Scorching overdrive and old fashioned honky tonk swing are ready and waiting to greet anyone who presses play on Story Book Road’s The Window of Your Soul – a record which won the acclaimed Houston country crossover crew the praise of critics and fans around the nation last year – and its opening track, the party-starting “Get Out Tonight.” A furious rage of riffing comprises the bread and butter of this first song, as SBR lay into some of the hottest guitar parts of the entire EP whilst sounding downright swaggering in their play. There’s a lot more energy like this just around the corner in “Cabin in the Woods,” but this introductory piece leaves an unforgettable impression that’s hard for the other songs to top.

“Cabin in the Woods” keeps the rich vitality of “Get Out Tonight” going strong, but incorporates a decidedly more balladic overtone to its decadently entrancing rhythm. It’s a fun bridge into the magnificent “Sister Sally,” which I think summarizes the style of this band better than any of the other songs here do. This track sees Story Book Road flirting with a lot of rock n’ roll influences, but the country twang remains the linchpin of the composition, even beneath all of the excitement generated by the main riff.
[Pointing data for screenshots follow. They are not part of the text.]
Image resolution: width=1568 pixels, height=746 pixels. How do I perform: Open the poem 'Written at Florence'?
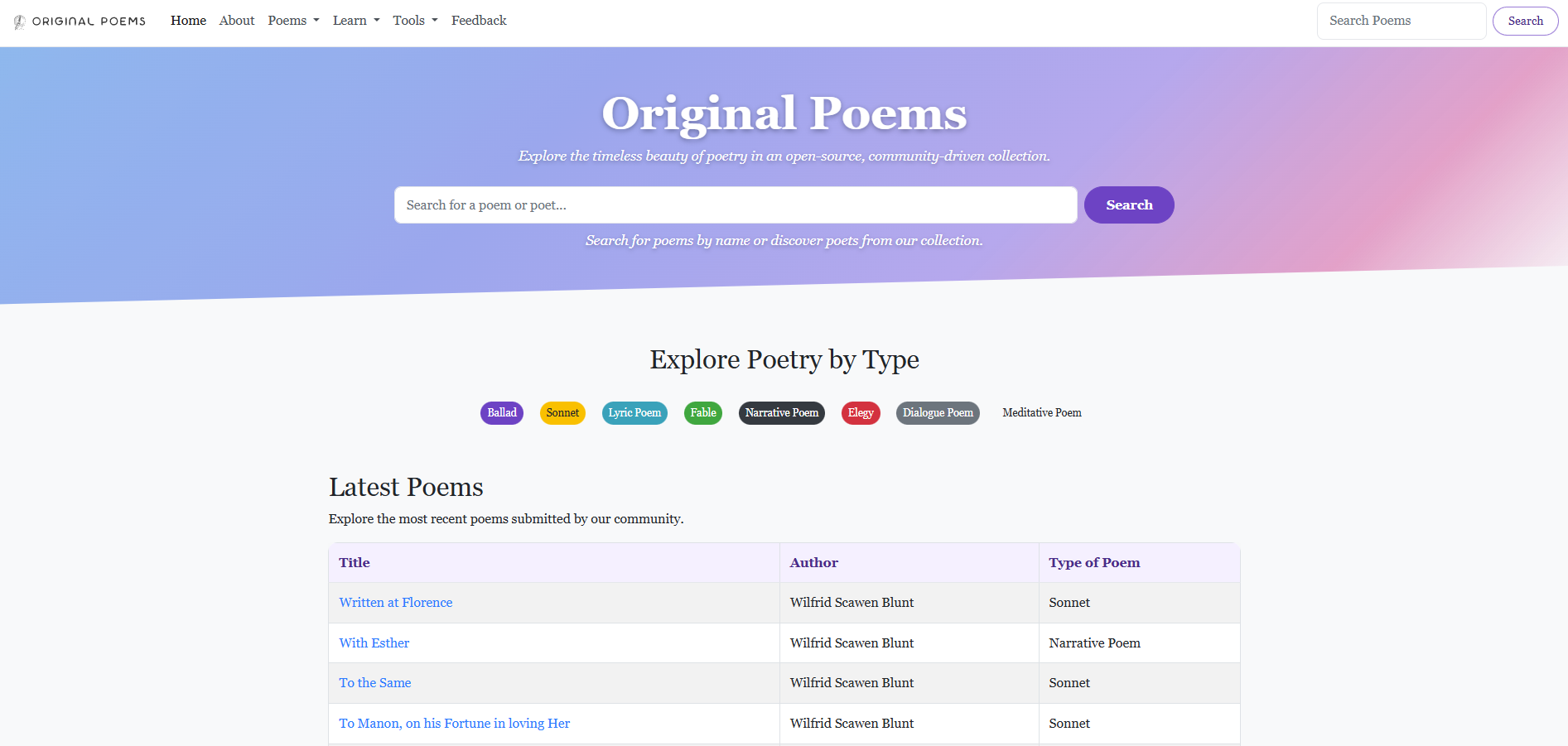click(x=395, y=602)
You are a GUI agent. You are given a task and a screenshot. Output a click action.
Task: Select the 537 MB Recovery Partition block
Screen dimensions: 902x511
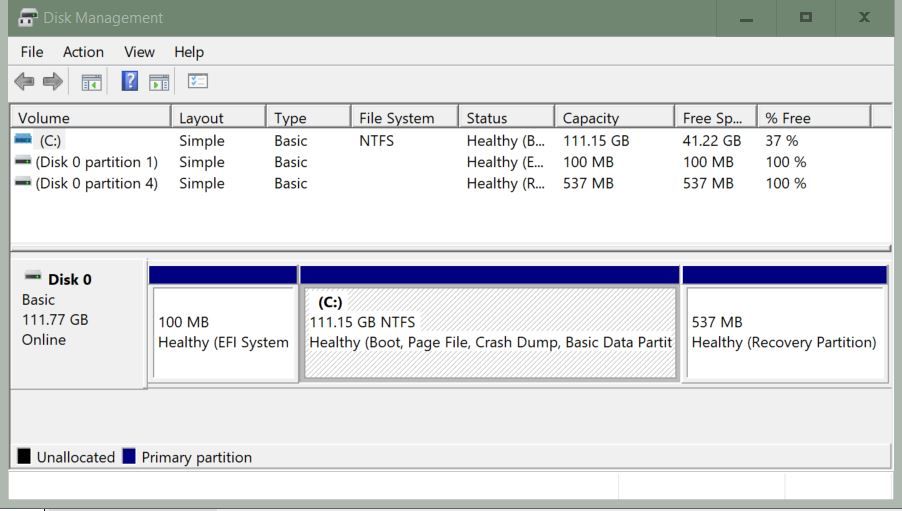pos(784,333)
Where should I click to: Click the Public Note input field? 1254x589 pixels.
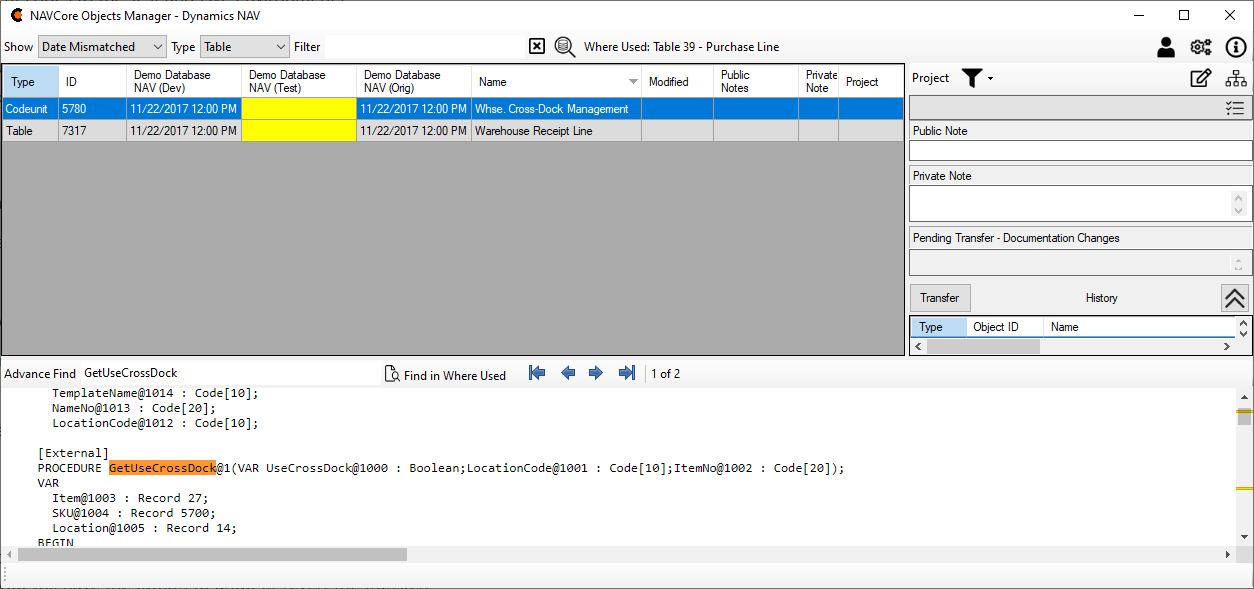tap(1080, 150)
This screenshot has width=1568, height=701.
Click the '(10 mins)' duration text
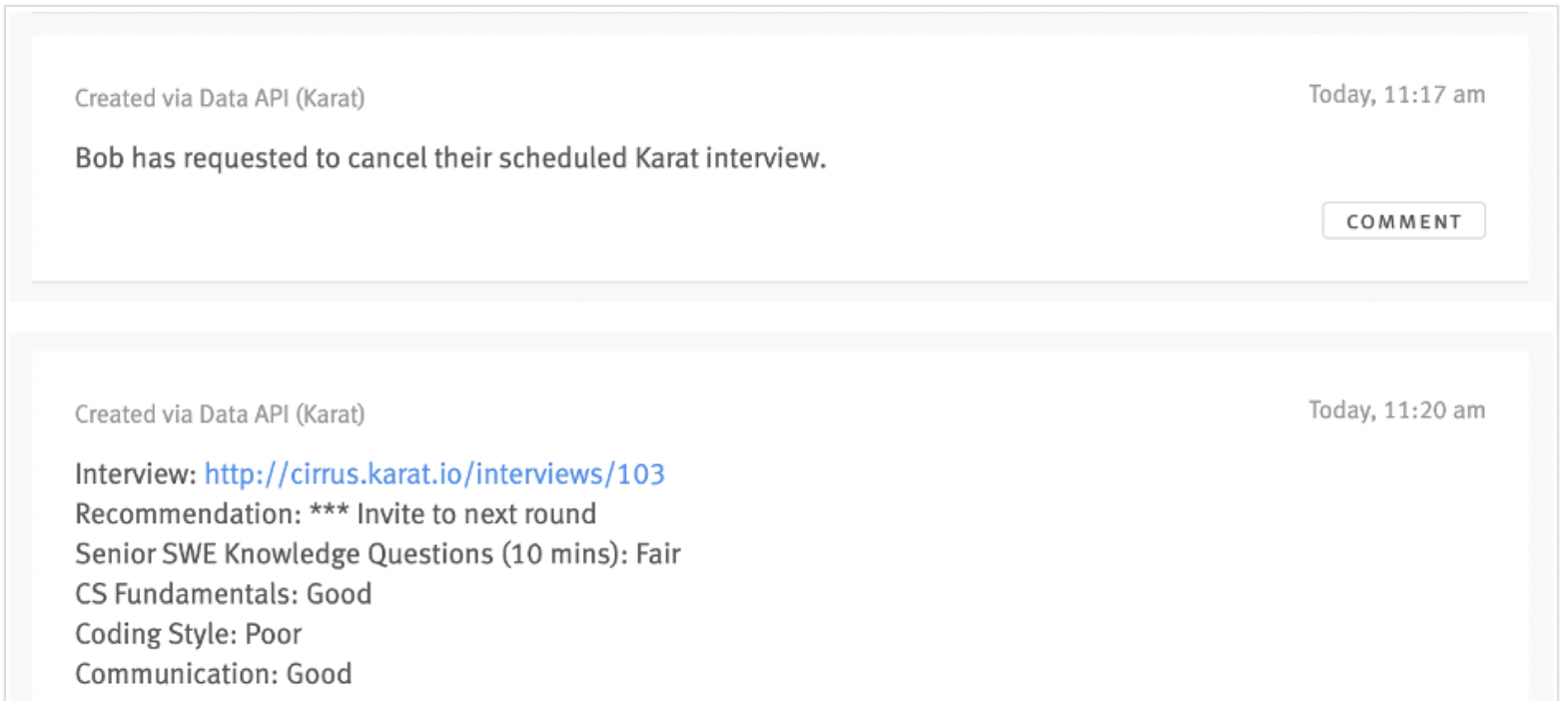click(x=564, y=553)
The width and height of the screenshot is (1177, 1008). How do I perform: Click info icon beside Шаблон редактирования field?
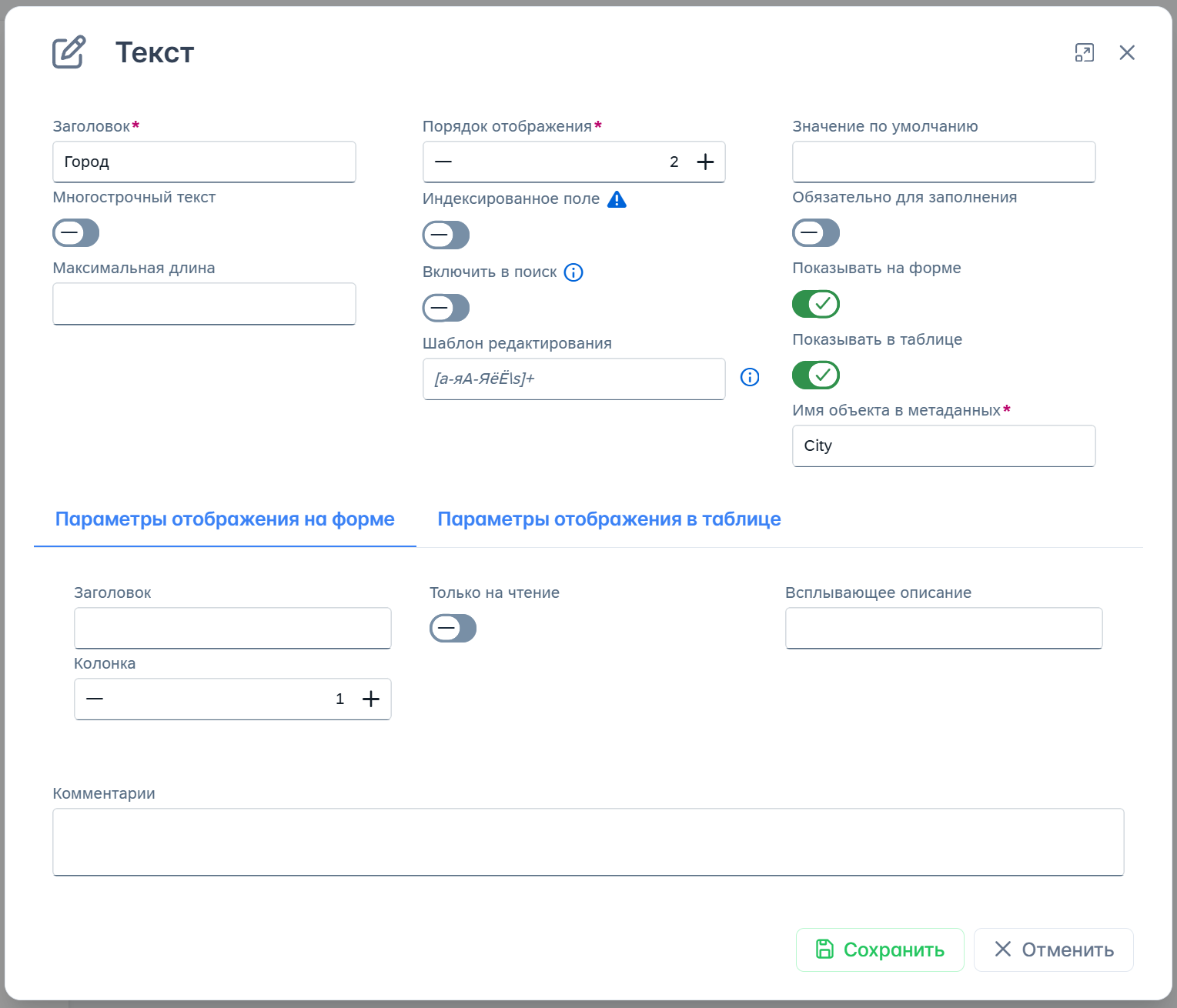[x=749, y=377]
“It Don’t Mean Nothin” is another stomper of a song, and while it’s not quite as groove-centric as “Sister Sally” is, it’s still one of the only country deep cuts I’ve listened to this season that didn’t blend in with the tracks around it. Every song that SBR included on this EP shares a different layer of their artistic identity with us, and though they’ve got a seamlessness to them in this setting, there’s never an occasion on which we feel like we’re listening to the same composition played in different keys.

URL: https://storybookroad.com/music

The title track relies on a strong pop hook in getting us shaking to its colorful beats, but even if it is one of the more straightforward numbers on this disc, it doesn’t feel like throwaway filler at all. Actually, It’s the perfect buffer between the mean crunch of “It Don’t Mean Nothin” and the sexy string ballad “Carmen Miranda,” which brings The Window of Your Soul to a close in a gorgeous flurry of harmonies that were as inspired by sounds found south of the border as they were traditional Texas country.

As the strings and horns of “Carmen Miranda” slip into the ethers, one can’t help but wonder what Story Book Road are going to do with their amazingly cinematic, ultra-engaging sound next. There’s a lot of directions that they could take their intriguing blend of country, rock and folk music, but if I were them, I would follow-up this effort with an LP that expands the blueprint set forth by The Window of Your Soul. They’ve struck a devilishly interesting, multidimensional balance between two of the most recognizable genres in American culture, and from here on out, I think that it would be appropriate to consider them one of the underground’s most inspired acts to follow.